## Provided information
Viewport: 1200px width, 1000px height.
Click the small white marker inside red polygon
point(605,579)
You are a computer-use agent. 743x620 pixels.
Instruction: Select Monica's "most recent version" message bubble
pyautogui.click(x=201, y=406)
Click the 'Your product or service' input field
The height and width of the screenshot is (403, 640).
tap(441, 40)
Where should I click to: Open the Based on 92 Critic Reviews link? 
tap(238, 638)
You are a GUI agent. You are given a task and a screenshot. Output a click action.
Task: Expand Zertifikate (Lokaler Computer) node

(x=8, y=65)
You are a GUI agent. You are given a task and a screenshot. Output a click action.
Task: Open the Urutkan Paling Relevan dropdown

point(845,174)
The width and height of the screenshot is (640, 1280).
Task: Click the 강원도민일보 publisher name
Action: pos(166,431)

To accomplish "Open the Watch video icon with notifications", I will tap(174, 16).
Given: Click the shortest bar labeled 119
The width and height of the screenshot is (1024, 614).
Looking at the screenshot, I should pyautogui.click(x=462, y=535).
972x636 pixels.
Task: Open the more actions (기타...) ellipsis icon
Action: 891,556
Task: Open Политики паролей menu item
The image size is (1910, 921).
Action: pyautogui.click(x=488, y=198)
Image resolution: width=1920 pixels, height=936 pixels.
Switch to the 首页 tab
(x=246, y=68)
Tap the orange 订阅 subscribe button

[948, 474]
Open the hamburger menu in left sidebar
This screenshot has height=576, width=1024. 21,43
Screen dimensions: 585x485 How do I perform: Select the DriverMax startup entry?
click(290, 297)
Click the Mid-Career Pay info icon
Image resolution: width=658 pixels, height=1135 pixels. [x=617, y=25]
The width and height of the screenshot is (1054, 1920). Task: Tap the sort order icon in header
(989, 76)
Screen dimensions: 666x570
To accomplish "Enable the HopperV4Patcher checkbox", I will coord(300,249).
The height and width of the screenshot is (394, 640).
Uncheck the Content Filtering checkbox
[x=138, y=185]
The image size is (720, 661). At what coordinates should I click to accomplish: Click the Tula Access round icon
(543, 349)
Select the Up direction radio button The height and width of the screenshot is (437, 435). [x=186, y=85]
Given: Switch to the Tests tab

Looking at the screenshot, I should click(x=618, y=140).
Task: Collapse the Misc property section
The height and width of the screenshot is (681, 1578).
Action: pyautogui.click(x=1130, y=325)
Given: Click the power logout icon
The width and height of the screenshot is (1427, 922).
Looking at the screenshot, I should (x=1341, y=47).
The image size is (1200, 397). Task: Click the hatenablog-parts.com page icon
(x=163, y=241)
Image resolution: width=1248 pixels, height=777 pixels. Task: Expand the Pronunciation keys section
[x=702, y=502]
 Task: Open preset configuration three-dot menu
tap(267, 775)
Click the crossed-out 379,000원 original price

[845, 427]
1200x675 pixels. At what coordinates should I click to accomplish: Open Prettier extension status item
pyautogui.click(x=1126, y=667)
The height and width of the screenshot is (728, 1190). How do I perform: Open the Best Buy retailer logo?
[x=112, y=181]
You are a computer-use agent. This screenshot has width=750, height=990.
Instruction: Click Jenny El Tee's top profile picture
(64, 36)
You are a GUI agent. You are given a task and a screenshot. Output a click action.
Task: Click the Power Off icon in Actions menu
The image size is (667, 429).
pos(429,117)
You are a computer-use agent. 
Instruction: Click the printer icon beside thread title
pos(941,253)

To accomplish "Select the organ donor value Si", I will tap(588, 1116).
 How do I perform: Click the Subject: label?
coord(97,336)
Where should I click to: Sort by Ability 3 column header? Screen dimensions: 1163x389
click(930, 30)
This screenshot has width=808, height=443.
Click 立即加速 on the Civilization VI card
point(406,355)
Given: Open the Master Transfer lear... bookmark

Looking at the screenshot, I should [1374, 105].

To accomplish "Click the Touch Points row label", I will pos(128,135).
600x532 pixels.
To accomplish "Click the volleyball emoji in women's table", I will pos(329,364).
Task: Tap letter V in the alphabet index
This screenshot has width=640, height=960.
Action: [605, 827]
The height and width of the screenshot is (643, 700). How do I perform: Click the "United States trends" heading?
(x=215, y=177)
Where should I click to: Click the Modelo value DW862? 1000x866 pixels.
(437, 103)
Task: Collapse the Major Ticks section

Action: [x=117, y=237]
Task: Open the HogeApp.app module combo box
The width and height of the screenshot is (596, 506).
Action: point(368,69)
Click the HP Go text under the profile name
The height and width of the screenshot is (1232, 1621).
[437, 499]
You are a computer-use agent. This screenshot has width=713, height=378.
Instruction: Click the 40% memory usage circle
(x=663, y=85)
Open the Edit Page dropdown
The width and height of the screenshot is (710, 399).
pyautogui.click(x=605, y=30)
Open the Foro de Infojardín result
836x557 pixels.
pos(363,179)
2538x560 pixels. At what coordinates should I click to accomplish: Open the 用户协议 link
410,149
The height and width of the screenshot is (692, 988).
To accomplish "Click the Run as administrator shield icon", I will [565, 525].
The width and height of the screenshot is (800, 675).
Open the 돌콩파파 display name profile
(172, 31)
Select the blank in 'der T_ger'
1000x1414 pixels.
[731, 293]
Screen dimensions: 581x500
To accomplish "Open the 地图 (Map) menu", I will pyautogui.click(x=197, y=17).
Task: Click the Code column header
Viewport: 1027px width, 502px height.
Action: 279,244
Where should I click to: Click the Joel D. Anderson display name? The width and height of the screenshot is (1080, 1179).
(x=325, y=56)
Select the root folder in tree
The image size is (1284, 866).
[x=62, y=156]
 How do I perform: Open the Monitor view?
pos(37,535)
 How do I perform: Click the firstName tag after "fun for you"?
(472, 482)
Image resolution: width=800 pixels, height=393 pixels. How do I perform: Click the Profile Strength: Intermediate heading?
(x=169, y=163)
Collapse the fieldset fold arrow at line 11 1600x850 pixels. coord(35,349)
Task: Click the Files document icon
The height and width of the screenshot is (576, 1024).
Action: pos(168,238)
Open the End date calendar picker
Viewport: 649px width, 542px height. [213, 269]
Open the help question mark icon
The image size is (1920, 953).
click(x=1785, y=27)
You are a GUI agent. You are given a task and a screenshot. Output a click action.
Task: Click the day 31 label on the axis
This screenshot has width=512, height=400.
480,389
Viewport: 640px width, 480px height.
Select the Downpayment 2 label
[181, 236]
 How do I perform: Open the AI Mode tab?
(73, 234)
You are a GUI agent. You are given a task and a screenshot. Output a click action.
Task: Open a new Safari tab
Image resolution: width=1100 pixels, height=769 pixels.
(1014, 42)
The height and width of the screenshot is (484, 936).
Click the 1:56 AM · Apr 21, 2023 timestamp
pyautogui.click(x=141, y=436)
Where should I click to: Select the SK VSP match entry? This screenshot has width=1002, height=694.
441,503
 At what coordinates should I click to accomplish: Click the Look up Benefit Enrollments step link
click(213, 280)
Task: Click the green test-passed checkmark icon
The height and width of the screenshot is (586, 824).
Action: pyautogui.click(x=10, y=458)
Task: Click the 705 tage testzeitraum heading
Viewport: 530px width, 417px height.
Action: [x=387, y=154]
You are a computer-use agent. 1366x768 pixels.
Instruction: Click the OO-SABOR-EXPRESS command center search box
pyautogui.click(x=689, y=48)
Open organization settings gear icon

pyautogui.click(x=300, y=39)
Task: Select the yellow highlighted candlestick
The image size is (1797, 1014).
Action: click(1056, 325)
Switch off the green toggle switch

## What you have to do
Reproduce each line of the material in which the string "will" occurs.

## Result
To accomplish "Open the Watch video icon with notifications", I will tap(174, 16).
To accomplish "Enable the HopperV4Patcher checkbox", I will coord(300,249).
To accomplish "Select the organ donor value Si", I will tap(588, 1116).
To accomplish "Click the Touch Points row label", I will pos(128,135).
To accomplish "Click the volleyball emoji in women's table", I will pos(329,364).
To accomplish "Click the Run as administrator shield icon", I will [565, 525].
To accomplish "Open the 地图 (Map) menu", I will pyautogui.click(x=197, y=17).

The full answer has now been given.